Os comentários se transformaram em uma crise diplomática e ganharam especial atenção da imprensa internacional pois se desenrolaram durante o encontro dos líderes dos sete países mais desenvolvidos do mundo, o G7, composto pela França, Alemanha, Estados Unidos, Itália, Reino Unido, Japão e Canadá. Macron era o anfitrião e foi o primeiro a pedir que os incêndios na Amazônia fossem debatidos durante a cúpula multilateral, por se tratar de uma “crise internacional”.
Três motivos ajudam a explicar o interesse aparentemente repentino de Macron quanto aos incêndios na Amazônia.
Pontos em casa
A Europa Ocidental, de uma forma geral, preza muito pelas questões de caráter ambiental. Um exemplo de como esse tema tem se tornado cada vez mais importante para a política de lá está na eleição do Parlamento Europeu de maio deste ano, que mostrou um crescente apoio aos Partidos Verdes, especialmente na Alemanha. Na França, o meio ambiente também tem sua importância. Em 2017, ajudou a eleger Macron. E agora, ajuda a recuperar a sua popularidade em casa.
Macron começou sua presidência, em maio de 2017, com um crédito de popularidade muito alto. Um ano depois, porém, o carisma do jovem político perdeu efeito e seu governo entrou em crise. Entre escândalos frequentes, Macron tentava aprovar uma agenda de reformas que lhe rendeu o apelido de “presidente dos ricos”. Mesmo sob protestos, porém, Macron mudou a legislação trabalhista, facilitando a contratação e demissão com o objetivo de tornar o mercado de trabalho francês mais flexível e dinâmico, e também reformou a lei do imposto sobre fortunas, reduzindo a contribuição a ser paga pelos mais ricos. As mudanças foram possíveis porque ele conta com o apoio da maioria no parlamento.
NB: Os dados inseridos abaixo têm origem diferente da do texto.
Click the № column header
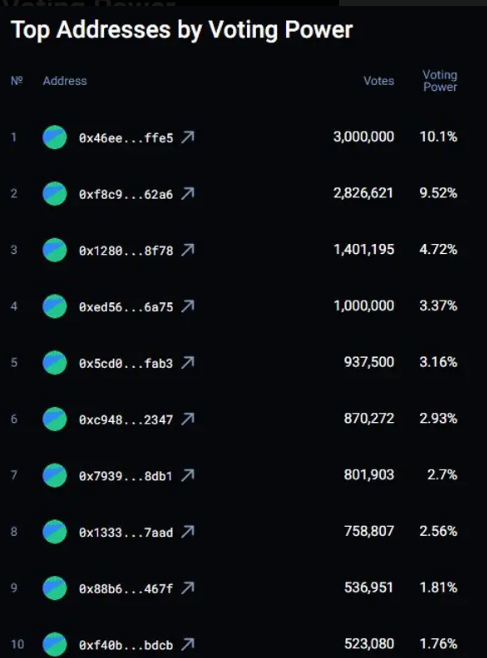This screenshot has width=487, height=658. 17,81
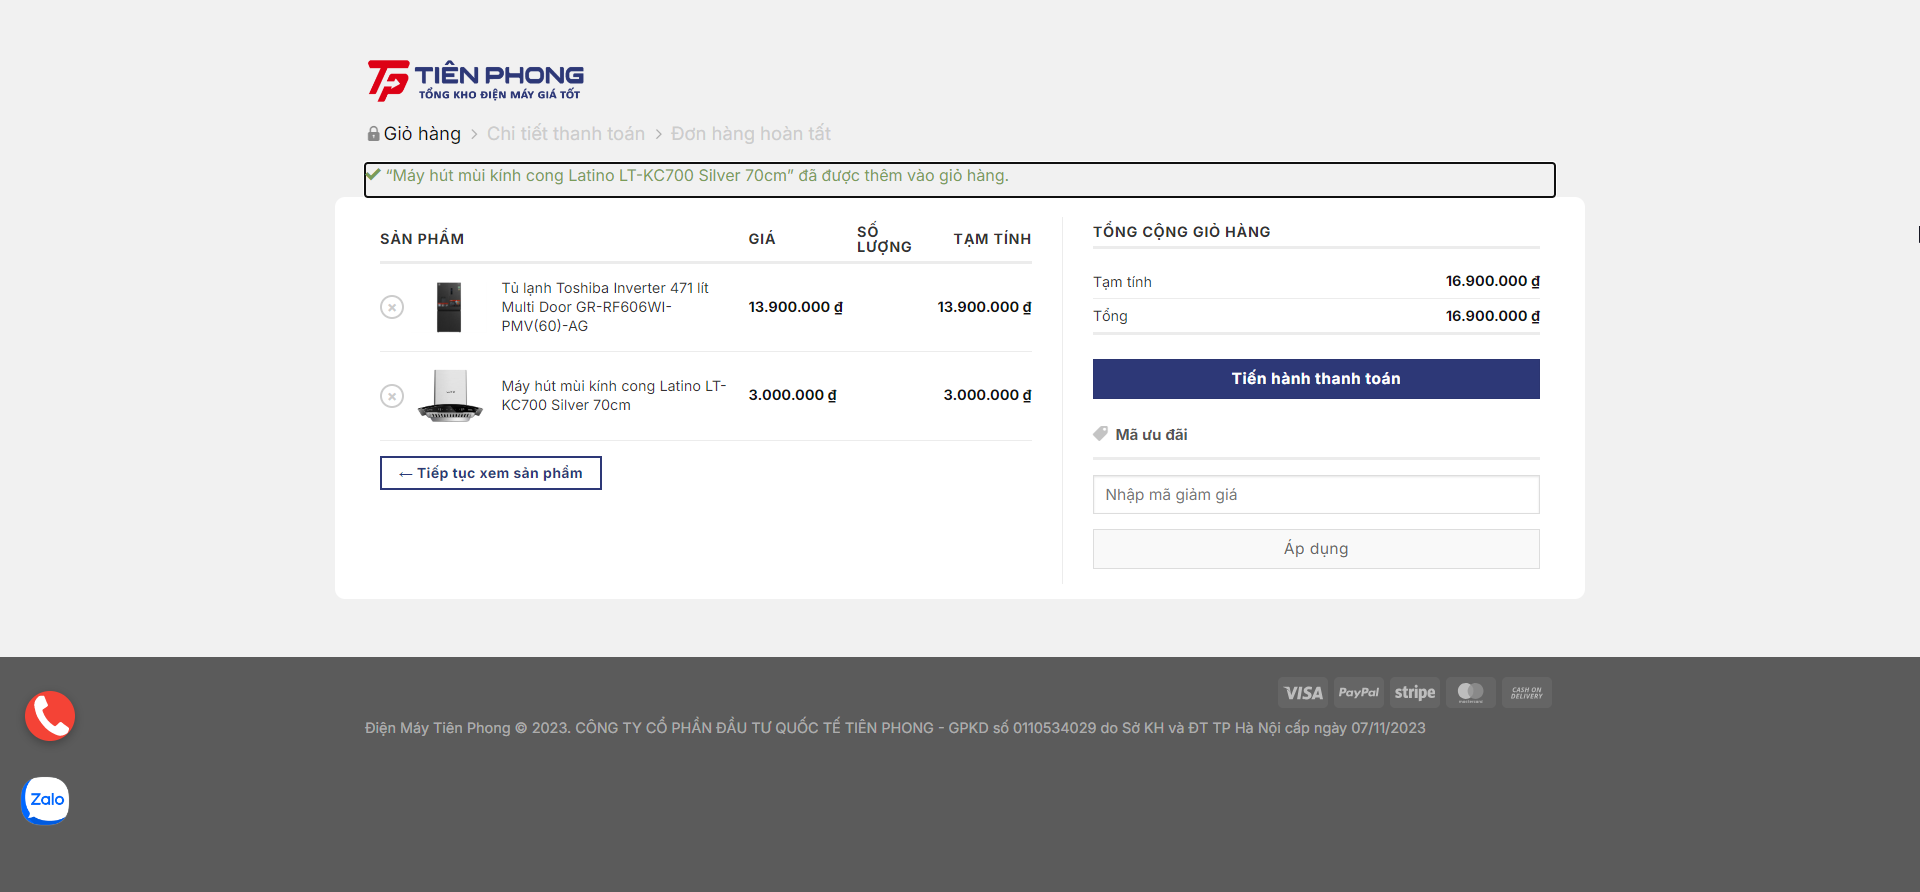Switch to the Chi tiết thanh toán step
Viewport: 1920px width, 892px height.
[565, 134]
Nesse período também houve questionamentos sobre sua postura pró-meio ambiente. O primeiro ministro da Ecologia do governo Macron, Nicolas Hulot, abandonou a administração dizendo que as ações do presidente não condiziam com seu discurso quando o assunto era mudança climática - um de seus compromissos políticos. Hulot estava frustrado quanto à falta de agilidade do governo para resolver questões preocupantes na França, como a imensa dependência da energia nuclear (75% da energia consumida no país vem de termelétricas nucleares), e a proibição do agrotóxico glifosato, na época adiada pelo lobby agrícola na Comissão Europeia - mas que em janeiro deste ano foi adotada após decisão da justiça francesa. Segundo o site G1, a gota d’água para Hulot foi a redução, pela metade, do preço da licença de caça na França, um hobby praticado por 1,2 milhão de franceses.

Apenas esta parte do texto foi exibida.